Our Process for Shipping Fast Without Breaking Things
"Move fast and break things" was fine for Facebook in 2009. In 2024, users expect reliability. But that doesn't mean you have to move slowly. Here's how we balance velocity with stability.
The false dichotomy
Many teams believe there's an inherent tradeoff:
- Move fast → break things
- High quality → move slowly
We reject this premise. With the right systems and culture, you can ship quickly and maintain quality. Here's how.
Principle 1: Invest in automation upfront
Every hour spent on automation returns tenfold. Our baseline for any project:
CI/CD pipeline (day one)
# Minimum viable pipeline
on: [push, pull_request]
jobs:
quality:
steps:
- lint # Catch style issues
- typecheck # Catch type errors
- test # Catch logic errors
- build # Ensure it builds
deploy:
needs: quality
if: github.ref == 'refs/heads/main'
steps:
- deploy-to-stagingThis catches 80% of issues before anyone reviews code.
Automated previews
Every pull request gets a preview deployment. Reviewers can actually use the feature, not just read the code.
Database migrations
Automated and tested. No manual SQL scripts in production.
Principle 2: Small, frequent deployments
The data is clear: smaller deployments are safer deployments.

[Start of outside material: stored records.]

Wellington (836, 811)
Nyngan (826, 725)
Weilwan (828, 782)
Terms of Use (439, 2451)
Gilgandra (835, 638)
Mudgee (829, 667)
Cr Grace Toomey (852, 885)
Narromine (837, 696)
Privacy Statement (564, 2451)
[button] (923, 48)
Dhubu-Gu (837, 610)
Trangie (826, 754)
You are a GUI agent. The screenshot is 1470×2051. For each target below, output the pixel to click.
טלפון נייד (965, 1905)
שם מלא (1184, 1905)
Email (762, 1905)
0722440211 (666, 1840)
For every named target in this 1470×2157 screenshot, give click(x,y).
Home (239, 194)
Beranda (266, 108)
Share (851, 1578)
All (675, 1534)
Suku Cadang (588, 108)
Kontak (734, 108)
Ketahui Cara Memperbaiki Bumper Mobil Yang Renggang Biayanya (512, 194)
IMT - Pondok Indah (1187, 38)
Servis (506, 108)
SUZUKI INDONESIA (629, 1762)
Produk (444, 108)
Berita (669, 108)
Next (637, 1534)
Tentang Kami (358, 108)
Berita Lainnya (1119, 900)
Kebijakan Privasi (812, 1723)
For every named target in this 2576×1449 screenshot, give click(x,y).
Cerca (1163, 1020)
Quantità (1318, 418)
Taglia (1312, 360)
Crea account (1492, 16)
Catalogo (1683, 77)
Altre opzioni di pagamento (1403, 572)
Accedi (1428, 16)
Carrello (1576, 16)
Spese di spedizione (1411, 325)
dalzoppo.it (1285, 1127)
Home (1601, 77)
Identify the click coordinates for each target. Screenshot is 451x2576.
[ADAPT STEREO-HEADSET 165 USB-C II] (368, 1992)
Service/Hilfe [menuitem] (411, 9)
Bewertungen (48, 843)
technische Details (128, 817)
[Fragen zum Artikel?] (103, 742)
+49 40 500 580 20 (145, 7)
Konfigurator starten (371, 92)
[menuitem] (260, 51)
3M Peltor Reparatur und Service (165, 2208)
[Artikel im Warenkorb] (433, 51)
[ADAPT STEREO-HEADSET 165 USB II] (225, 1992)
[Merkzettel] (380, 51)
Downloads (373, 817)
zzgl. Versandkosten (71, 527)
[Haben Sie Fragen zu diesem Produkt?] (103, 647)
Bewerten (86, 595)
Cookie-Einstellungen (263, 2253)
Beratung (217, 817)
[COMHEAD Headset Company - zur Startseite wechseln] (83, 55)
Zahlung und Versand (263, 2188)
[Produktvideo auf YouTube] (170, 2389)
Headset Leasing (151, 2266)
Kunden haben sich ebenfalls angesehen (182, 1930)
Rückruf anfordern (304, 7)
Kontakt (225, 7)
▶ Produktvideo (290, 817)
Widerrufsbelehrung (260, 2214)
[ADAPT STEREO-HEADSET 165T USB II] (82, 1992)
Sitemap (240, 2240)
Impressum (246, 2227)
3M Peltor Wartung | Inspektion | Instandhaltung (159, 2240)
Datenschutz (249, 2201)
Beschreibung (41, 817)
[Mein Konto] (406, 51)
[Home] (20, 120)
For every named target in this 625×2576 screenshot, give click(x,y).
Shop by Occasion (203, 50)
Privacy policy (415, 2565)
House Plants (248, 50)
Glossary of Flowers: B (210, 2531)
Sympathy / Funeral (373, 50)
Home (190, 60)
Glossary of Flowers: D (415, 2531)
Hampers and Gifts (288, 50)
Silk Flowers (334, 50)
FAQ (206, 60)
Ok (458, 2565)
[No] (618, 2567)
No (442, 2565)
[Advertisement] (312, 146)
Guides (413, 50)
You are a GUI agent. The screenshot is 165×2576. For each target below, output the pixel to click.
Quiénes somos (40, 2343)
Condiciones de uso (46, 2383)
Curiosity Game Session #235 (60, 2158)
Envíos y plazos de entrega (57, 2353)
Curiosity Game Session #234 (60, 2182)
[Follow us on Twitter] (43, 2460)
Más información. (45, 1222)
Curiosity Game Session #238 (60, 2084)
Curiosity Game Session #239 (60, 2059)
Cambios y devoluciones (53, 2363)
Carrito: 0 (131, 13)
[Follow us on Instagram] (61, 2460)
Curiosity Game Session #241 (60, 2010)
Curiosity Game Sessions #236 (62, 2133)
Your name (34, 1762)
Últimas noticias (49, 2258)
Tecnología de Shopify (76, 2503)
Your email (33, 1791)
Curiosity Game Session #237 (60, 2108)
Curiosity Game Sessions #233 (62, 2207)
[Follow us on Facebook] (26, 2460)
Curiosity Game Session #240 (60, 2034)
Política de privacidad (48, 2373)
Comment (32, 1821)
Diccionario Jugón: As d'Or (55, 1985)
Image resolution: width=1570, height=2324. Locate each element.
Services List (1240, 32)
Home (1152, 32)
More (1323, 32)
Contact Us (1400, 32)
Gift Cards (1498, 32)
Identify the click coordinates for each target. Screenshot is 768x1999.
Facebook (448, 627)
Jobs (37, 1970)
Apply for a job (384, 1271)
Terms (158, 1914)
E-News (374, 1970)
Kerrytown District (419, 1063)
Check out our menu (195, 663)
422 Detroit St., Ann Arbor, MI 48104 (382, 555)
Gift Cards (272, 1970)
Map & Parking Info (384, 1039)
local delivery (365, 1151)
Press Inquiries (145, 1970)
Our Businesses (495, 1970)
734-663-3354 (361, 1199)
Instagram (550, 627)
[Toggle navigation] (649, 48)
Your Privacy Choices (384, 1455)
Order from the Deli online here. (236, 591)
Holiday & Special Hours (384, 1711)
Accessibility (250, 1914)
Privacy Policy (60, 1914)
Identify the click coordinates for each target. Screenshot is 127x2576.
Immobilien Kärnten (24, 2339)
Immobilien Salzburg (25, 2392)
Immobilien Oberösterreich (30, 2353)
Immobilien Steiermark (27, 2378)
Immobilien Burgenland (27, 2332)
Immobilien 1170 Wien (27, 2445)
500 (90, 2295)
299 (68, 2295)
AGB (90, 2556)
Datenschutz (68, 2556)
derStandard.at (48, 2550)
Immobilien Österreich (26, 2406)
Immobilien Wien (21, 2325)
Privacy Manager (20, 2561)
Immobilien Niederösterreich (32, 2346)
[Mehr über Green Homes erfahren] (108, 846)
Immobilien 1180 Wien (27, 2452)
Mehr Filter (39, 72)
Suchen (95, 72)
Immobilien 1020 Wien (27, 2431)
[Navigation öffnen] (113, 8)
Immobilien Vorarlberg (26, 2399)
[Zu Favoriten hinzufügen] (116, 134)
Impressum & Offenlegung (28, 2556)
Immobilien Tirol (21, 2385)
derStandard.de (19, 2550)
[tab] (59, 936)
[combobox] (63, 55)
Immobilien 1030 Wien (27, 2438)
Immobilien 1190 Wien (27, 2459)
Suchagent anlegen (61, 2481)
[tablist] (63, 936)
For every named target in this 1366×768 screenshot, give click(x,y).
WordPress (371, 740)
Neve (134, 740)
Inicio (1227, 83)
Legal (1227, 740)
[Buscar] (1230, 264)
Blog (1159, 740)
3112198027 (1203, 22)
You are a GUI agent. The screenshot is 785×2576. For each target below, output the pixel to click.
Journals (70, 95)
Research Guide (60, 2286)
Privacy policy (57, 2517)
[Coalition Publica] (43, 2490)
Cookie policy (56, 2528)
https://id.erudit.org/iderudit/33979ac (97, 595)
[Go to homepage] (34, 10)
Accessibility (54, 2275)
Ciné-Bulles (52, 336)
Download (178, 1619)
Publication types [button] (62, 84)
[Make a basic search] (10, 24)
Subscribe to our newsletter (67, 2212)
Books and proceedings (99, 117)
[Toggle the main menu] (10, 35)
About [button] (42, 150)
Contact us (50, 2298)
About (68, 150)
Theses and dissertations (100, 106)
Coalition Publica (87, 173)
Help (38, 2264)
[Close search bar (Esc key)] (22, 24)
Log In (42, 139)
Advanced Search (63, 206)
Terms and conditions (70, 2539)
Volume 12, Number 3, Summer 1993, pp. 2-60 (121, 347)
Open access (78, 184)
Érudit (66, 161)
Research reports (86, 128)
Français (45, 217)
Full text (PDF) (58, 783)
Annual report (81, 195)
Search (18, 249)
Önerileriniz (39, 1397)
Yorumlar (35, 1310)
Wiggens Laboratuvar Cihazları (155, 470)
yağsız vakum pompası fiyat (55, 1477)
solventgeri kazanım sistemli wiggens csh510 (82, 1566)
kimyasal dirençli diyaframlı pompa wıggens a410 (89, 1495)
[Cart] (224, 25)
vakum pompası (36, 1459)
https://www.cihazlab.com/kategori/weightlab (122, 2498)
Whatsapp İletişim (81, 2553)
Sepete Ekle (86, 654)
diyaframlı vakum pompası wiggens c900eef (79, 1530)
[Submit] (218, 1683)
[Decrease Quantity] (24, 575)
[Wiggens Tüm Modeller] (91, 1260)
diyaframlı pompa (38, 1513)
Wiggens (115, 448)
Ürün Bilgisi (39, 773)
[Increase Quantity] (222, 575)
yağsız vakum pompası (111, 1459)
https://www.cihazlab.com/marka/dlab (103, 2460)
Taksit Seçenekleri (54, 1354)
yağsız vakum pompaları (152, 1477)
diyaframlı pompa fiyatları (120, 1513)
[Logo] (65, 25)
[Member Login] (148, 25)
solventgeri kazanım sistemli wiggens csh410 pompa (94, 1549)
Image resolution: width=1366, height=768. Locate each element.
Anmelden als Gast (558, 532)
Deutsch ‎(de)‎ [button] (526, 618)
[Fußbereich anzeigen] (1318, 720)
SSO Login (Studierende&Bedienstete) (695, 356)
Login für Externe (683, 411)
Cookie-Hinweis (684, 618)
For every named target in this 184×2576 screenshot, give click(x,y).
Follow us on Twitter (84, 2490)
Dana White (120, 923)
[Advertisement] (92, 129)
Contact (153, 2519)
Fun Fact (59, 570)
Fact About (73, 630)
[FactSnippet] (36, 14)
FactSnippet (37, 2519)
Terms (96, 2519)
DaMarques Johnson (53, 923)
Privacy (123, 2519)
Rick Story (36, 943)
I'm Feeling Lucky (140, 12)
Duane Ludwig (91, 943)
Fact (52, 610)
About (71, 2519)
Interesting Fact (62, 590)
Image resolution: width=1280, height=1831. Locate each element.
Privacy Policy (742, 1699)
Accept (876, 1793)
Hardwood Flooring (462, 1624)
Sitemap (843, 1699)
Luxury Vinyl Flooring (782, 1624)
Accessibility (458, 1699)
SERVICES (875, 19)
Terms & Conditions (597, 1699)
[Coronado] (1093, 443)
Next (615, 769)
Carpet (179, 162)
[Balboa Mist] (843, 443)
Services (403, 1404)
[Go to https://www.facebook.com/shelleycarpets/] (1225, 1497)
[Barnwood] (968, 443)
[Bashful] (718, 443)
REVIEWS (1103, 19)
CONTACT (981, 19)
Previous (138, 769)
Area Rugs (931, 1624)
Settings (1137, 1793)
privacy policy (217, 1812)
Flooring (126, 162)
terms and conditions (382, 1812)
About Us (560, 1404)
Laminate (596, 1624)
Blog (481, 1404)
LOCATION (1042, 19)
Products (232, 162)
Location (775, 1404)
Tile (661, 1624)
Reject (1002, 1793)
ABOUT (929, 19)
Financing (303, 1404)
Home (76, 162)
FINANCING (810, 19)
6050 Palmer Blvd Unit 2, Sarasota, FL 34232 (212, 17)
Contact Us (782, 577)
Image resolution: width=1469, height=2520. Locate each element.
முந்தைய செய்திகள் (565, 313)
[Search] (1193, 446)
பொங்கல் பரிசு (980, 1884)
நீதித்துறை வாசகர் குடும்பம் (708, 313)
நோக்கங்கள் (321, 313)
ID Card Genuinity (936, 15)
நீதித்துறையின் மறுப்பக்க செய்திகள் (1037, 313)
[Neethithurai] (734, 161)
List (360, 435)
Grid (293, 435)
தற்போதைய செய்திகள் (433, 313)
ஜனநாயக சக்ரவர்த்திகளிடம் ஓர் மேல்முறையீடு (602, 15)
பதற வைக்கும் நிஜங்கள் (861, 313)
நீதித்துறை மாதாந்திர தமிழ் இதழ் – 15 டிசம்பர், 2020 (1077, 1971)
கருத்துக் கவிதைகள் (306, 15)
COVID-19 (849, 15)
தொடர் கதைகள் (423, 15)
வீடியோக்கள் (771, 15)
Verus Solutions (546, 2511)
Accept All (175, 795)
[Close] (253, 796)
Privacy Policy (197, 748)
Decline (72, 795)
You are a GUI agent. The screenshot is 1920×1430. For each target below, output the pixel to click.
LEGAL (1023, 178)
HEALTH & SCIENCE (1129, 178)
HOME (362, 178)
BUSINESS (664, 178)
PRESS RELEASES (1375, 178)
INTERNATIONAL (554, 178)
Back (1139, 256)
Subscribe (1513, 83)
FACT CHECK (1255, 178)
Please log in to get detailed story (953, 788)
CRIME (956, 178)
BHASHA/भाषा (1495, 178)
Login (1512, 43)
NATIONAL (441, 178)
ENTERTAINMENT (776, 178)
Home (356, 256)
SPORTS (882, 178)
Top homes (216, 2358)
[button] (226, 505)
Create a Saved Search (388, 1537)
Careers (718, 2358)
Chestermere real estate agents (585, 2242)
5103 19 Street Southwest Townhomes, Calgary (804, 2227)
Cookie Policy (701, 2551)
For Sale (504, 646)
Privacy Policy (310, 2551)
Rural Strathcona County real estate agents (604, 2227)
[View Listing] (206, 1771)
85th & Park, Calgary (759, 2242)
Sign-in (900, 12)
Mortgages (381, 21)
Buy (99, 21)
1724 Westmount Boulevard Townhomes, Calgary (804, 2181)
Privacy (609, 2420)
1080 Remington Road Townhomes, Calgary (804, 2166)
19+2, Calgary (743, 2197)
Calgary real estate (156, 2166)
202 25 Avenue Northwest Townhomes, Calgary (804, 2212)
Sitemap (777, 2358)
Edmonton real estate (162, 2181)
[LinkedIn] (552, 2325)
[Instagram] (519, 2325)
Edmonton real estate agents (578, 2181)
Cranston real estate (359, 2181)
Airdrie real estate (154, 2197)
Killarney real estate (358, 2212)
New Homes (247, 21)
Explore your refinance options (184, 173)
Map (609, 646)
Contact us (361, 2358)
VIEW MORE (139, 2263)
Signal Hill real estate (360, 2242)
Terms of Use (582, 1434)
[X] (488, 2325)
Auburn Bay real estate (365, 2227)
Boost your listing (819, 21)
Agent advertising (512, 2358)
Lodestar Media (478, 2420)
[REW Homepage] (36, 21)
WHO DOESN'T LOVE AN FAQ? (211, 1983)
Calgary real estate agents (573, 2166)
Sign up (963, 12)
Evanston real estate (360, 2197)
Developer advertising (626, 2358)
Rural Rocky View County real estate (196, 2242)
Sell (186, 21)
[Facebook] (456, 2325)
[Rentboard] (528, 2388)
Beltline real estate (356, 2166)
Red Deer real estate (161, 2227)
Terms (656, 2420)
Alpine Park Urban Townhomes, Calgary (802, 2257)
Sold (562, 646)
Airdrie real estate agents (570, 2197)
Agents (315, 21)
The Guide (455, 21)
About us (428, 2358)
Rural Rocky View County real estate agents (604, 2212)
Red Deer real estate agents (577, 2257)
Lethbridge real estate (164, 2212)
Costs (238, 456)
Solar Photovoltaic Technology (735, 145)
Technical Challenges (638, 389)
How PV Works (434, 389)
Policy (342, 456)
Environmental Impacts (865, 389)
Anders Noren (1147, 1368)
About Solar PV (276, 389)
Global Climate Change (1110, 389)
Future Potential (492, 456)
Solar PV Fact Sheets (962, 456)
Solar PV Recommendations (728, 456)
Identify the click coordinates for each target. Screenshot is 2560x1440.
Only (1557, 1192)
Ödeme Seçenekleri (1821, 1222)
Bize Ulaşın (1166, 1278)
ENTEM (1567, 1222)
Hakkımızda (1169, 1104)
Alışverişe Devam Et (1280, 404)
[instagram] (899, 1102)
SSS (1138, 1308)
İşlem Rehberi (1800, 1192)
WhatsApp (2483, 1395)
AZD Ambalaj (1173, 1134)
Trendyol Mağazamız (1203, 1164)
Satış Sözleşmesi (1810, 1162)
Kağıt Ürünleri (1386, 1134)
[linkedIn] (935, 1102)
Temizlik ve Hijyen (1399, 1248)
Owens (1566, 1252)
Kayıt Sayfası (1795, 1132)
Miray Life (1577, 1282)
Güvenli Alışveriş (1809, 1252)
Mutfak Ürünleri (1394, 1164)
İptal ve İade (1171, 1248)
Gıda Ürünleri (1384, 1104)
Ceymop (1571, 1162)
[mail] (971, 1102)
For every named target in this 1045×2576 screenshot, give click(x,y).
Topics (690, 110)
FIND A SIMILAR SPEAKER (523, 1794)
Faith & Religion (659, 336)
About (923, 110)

| Deployment size | Rollback rate | Mean time to recovery |
|---|---|---|
| Large (weekly) | 15-20% | 4+ hours |
| Medium (daily) | 5-10% | 1-2 hours |
| Small (continuous) | 1-3% | 5-15 minutes |
We deploy to production multiple times per day. Each deployment is small enough to understand and quick to rollback if needed.
How we make this work
- Feature flags — New features deploy dark, enable when ready
- Trunk-based development — Short-lived branches, frequent merges
- Automated testing — Confidence to deploy without fear
- Monitoring — Know immediately when something's wrong
Principle 3: Testing strategy that makes sense
Not all tests are created equal. We follow the testing trophy, not the pyramid:
┌──────────────┐
│ E2E Tests │ Few but critical paths
└──────────────┘
┌──────────────────────┐
│ Integration Tests │ Where most bugs hide
└──────────────────────┘
┌──────────────────────────┐
│ Unit Tests │ Fast, isolated
└──────────────────────────┘
┌──────────────────────────────┐
│ Static Analysis │ Types, linting, etc.
└──────────────────────────────┘
Our testing rules
- Write tests for things that would be embarrassing to break — auth, payments, core flows
- Integration over unit for complex logic — test the behavior, not the implementation
- E2E for critical user paths — signup, purchase, core workflow
- Static analysis catches the rest — TypeScript, ESLint, Prettier
Principle 4: Code review that doesn't bottleneck
Code review is essential but often becomes a blocker. Our approach:
Size matters
< 200 lines → Reviews in hours
200-400 lines → Reviews in a day
> 400 lines → Should probably be split
We enforce this with tooling. Large PRs require justification.
Focus on what matters
Reviewers should focus on:
- ✅ Logic correctness
- ✅ Edge cases
- ✅ Security implications
- ✅ Architecture/patterns
- ✅ Missing tests for important paths
Reviewers should not focus on:
- ❌ Formatting (automated)
- ❌ Style nitpicks (configured in linter)
- ❌ Minor naming preferences (move on)
Two-hour SLA
We aim to provide initial review feedback within 2 hours during working hours. First review doesn't need to be complete — even "I'll look at this properly after lunch" is useful.
Principle 5: Incident response
Things will break. The question is how quickly you recover.
Our incident process
- Detect — Monitoring alerts us before users complain
- Triage — Is this affecting users? How many?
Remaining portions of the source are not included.